▸ Work task: Count the lines in the records below that contain the string "Entry", and reply with the number alone.
── Provided information
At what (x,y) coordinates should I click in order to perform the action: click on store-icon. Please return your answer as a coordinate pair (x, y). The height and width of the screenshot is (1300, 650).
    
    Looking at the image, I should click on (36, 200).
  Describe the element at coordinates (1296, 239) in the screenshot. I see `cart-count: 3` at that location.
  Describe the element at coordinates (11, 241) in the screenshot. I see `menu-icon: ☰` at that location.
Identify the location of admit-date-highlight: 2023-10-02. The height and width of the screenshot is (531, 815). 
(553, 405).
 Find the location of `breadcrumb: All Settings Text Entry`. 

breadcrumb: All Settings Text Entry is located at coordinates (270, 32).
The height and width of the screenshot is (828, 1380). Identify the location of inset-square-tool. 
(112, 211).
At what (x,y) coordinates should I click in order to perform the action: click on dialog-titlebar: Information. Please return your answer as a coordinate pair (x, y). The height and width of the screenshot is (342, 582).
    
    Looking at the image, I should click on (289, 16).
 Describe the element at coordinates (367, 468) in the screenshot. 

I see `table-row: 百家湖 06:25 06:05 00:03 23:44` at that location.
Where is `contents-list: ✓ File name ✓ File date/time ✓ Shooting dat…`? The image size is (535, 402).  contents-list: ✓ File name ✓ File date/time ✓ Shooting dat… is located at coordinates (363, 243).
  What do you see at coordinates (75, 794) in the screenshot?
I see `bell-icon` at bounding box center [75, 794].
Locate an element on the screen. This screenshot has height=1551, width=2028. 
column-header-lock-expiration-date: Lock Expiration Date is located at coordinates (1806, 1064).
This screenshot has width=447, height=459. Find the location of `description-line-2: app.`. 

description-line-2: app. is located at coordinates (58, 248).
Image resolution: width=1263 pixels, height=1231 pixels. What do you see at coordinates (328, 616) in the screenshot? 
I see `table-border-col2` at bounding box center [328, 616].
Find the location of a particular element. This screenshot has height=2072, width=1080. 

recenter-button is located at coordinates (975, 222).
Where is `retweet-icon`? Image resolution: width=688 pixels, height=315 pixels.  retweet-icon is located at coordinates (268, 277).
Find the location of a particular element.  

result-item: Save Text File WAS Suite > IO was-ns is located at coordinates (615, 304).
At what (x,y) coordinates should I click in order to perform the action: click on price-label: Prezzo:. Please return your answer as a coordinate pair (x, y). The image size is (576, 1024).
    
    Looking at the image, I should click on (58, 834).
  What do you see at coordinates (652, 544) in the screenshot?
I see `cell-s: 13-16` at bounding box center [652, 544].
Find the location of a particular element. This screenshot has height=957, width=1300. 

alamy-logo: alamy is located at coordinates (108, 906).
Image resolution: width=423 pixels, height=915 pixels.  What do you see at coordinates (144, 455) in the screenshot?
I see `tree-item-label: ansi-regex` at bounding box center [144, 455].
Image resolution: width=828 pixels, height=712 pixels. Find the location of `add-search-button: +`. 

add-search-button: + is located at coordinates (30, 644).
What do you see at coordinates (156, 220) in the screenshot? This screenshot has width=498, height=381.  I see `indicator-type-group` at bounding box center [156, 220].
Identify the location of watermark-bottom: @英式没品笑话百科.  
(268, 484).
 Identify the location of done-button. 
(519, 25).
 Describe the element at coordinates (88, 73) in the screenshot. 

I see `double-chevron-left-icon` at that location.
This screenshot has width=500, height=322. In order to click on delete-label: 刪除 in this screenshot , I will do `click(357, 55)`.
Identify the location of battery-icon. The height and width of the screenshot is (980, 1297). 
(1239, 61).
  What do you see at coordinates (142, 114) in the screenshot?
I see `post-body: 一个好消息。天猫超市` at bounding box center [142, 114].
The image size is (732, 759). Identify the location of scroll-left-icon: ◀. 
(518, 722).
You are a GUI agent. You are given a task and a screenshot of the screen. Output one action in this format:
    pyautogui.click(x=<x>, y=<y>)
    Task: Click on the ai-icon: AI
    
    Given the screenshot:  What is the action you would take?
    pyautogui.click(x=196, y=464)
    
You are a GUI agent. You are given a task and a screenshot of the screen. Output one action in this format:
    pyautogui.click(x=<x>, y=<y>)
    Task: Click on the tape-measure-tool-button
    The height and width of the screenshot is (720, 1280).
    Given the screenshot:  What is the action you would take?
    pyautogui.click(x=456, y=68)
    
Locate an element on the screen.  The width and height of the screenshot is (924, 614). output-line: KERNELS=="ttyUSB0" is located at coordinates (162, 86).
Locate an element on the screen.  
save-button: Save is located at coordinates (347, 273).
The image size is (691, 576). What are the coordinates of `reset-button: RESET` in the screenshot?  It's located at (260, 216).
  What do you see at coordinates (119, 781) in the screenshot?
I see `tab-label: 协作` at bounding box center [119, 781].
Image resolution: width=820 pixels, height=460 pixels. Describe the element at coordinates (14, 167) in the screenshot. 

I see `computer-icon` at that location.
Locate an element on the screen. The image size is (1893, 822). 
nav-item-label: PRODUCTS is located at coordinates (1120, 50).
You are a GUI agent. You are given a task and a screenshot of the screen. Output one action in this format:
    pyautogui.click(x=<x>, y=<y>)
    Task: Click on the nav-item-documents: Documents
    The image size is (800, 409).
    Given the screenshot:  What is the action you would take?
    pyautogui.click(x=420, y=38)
────
▸ Exercise output: 2